__Problem set__.
a. Output the passage on nitrogen compounds between "Aliphatic chain amines" and "and alkanol amines.", inclusive, copying it character for character.
b. In the passage on nitrogen compounds, which compound is listed first among the substituted heterocyclic nitrogen compounds?

__Text extract__.
-------------------------
Aliphatic chain amines include, but are not limited to, dimethylamine, ethylamine, methylamine, diethylamine, triethyl amine, ethylene diamine, diethylenetriamine, propylamine, butylamine, pentylamine, hexylamine, heptylamine, octylamine, 2-ethylhexylamine, isooctylamine, nonylamine, isononylamine, decylamine, undecylamine, dodecylaminetridecylamine and alkanol amines.
Unsubstituted heterocyclic nitrogen compounds having at least two reactive nitrogen sites include, but are not limited to, imidazole, imidazoline, pyrazole, 1,2,3-triazole, tetrazole, pyradazine, 1,2,4-triazole, 1,2,3-oxadiazole, 1,2,4-thiadiazole and 1,3,4-thiadiazole.
Substituted heterocyclic nitrogen compounds having at least two reactive nitrogen sites and having 1-2 substitutions groups include, but are not limited to, benzimidazole, 1-methylimidazole, 2-methylimidazole, 1,3-diemthylimidazole, 4-hydroxy-2-amino imidazole, 5-ethyl-4-hydroxyimidazole, 2-phenylimidazoline and 2-tolylimidazoline.
-------------------------
__Source material__.
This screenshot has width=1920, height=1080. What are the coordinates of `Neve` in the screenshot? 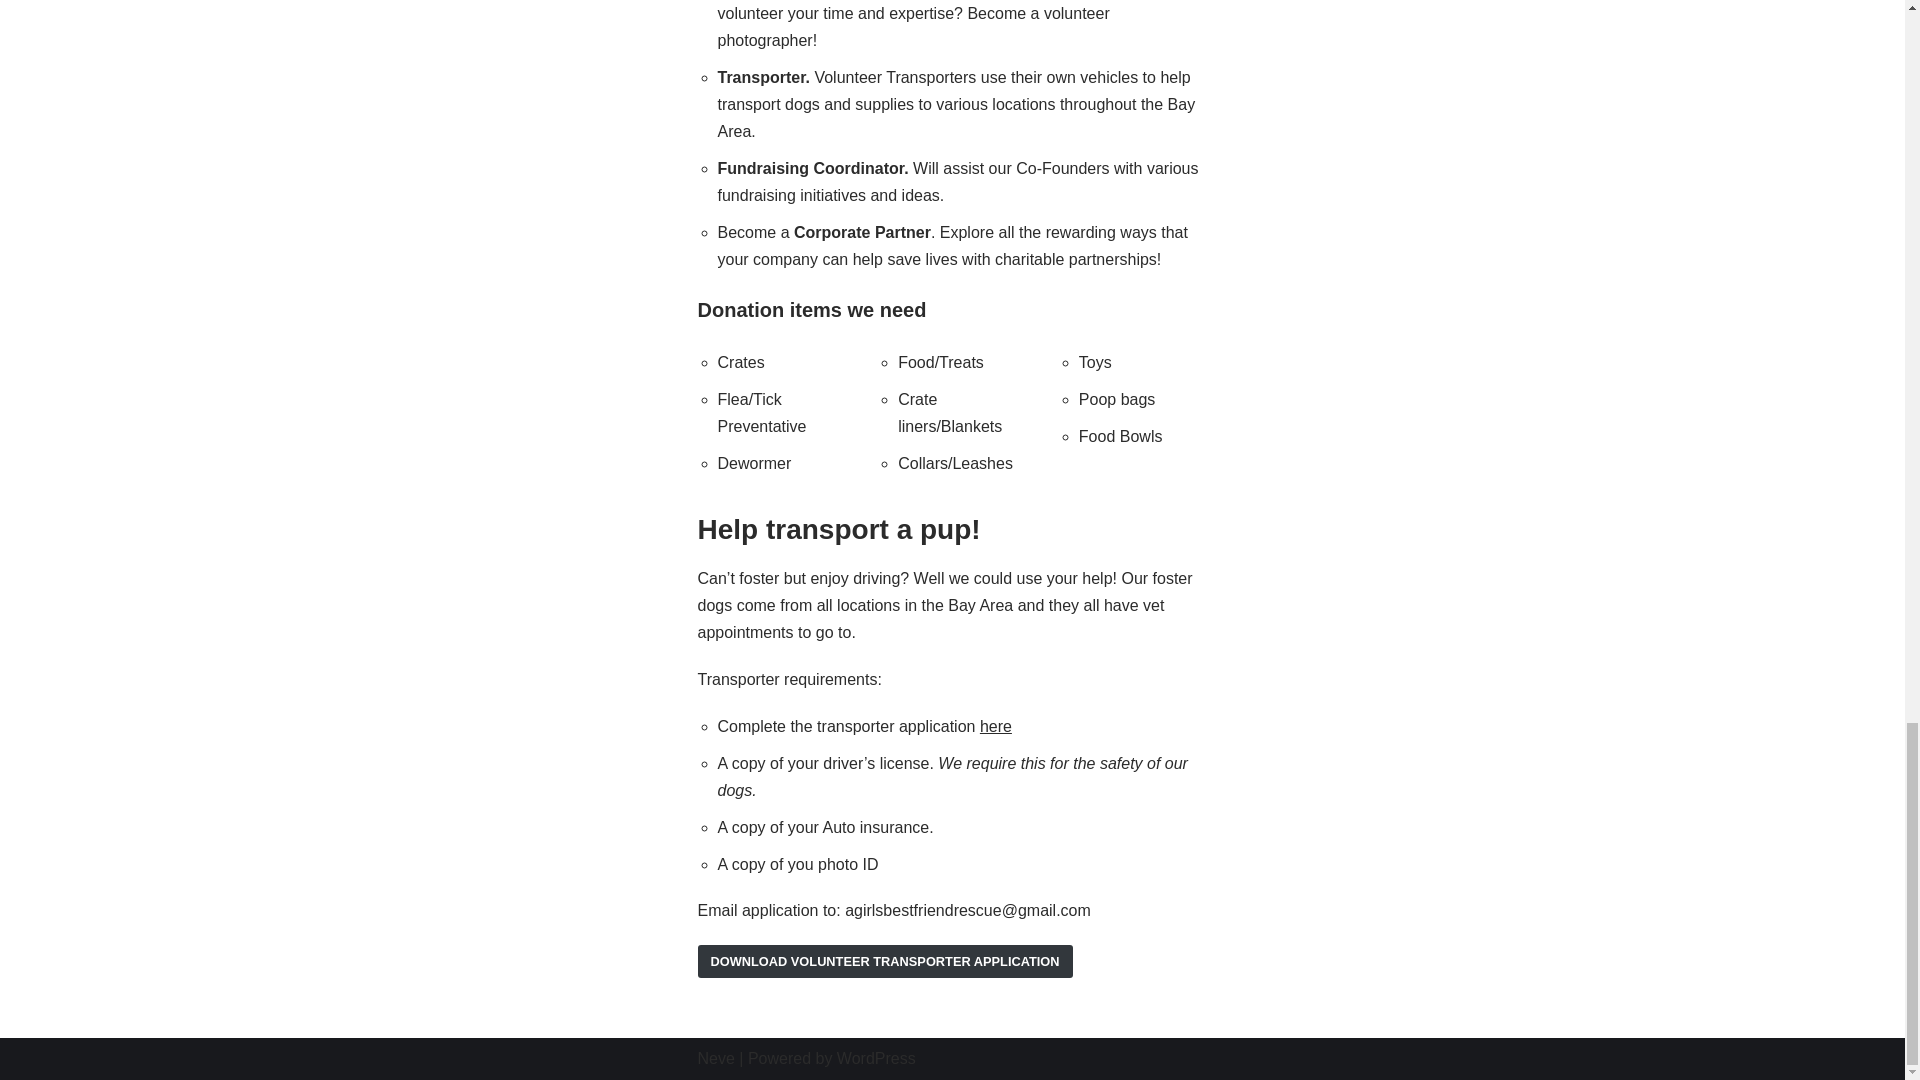 It's located at (716, 1058).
-------------------------
__Answers below__.
a.
Aliphatic chain amines include, but are not limited to, dimethylamine, ethylamine, methylamine, diethylamine, triethyl amine, ethylene diamine, diethylenetriamine, propylamine, butylamine, pentylamine, hexylamine, heptylamine, octylamine, 2-ethylhexylamine, isooctylamine, nonylamine, isononylamine, decylamine, undecylamine, dodecylaminetridecylamine and alkanol amines.

b. Benzimidazole